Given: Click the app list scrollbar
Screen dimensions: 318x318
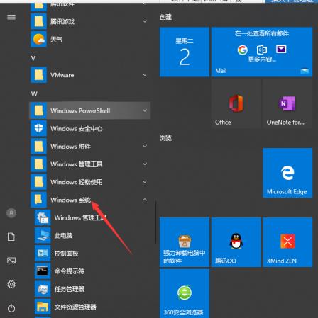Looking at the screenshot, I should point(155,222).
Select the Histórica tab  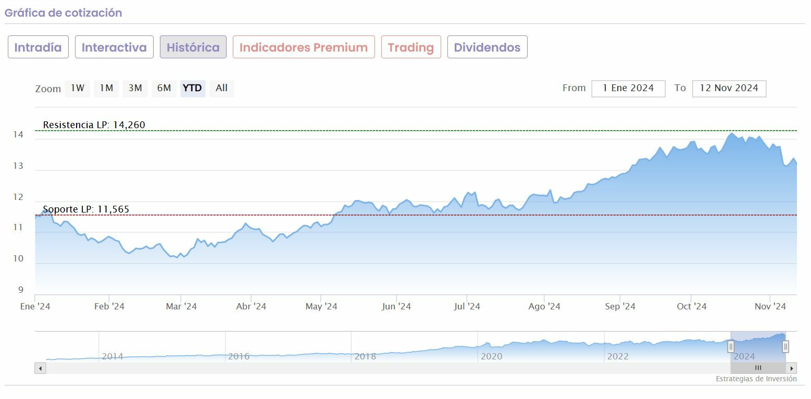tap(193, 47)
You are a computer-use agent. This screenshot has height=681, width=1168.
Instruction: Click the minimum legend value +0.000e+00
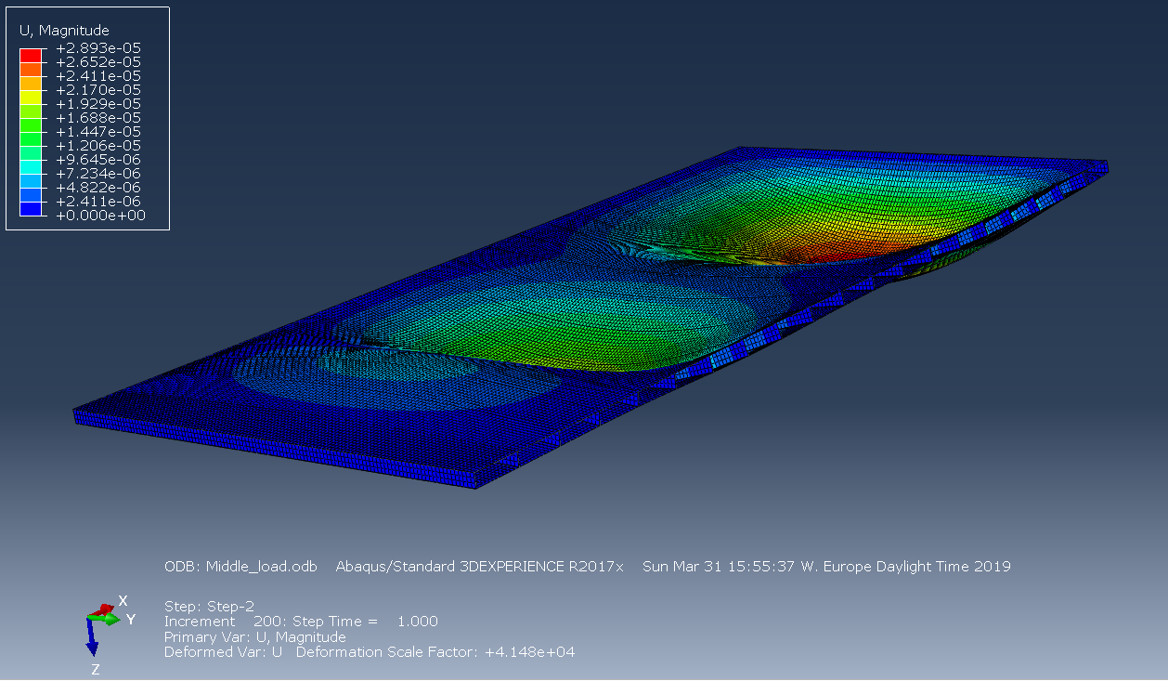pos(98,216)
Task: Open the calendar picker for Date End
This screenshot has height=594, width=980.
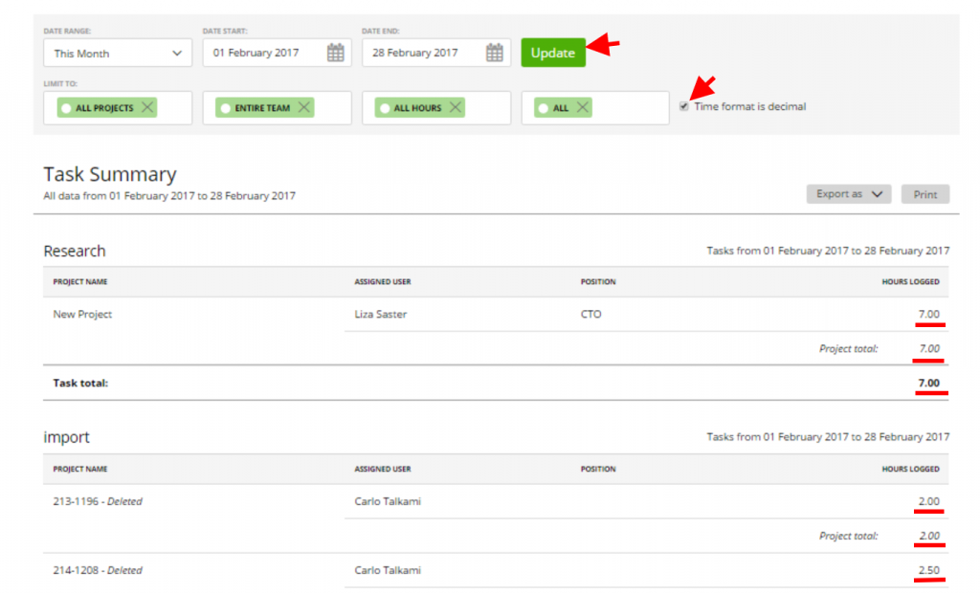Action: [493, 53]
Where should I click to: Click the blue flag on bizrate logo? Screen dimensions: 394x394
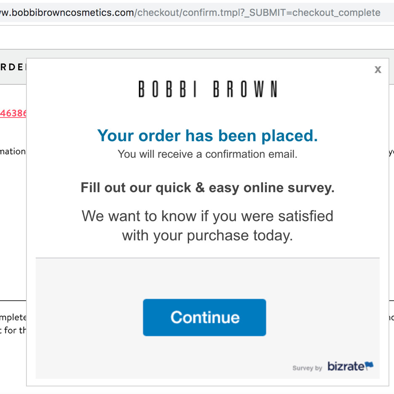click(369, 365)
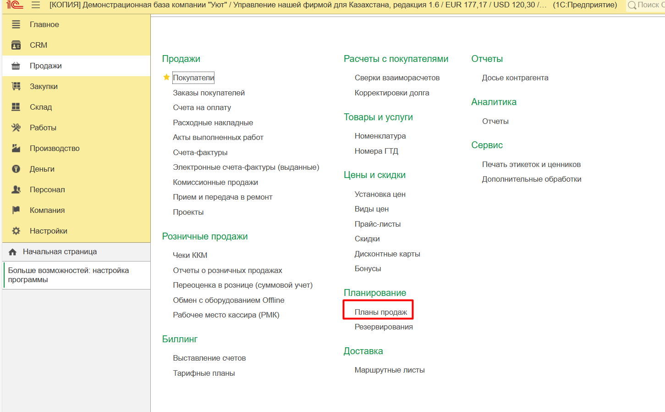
━━━━━━━━━━━━━━━━━━━━━━━━━━━━━━
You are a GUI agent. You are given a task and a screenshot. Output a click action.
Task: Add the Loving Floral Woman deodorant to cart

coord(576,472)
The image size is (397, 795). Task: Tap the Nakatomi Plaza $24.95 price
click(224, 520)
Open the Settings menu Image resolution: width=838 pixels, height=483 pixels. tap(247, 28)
━━━━━━━━━━━━━━━━━━━━━━━━━━━━━━
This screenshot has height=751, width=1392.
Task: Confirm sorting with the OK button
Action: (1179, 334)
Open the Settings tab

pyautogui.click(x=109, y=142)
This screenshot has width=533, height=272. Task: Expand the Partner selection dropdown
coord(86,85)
━━━━━━━━━━━━━━━━━━━━━━━━━━━━━━
Copy out the lines starting at the one containing "This screenshot has height=751, width=1392." and ending at the one containing "coord(86,85)".

* Exercise solution
This screenshot has height=751, width=1392.
Task: Confirm sorting with the OK button
Action: (1179, 334)
Open the Settings tab

pyautogui.click(x=109, y=142)
This screenshot has width=533, height=272. Task: Expand the Partner selection dropdown
coord(86,85)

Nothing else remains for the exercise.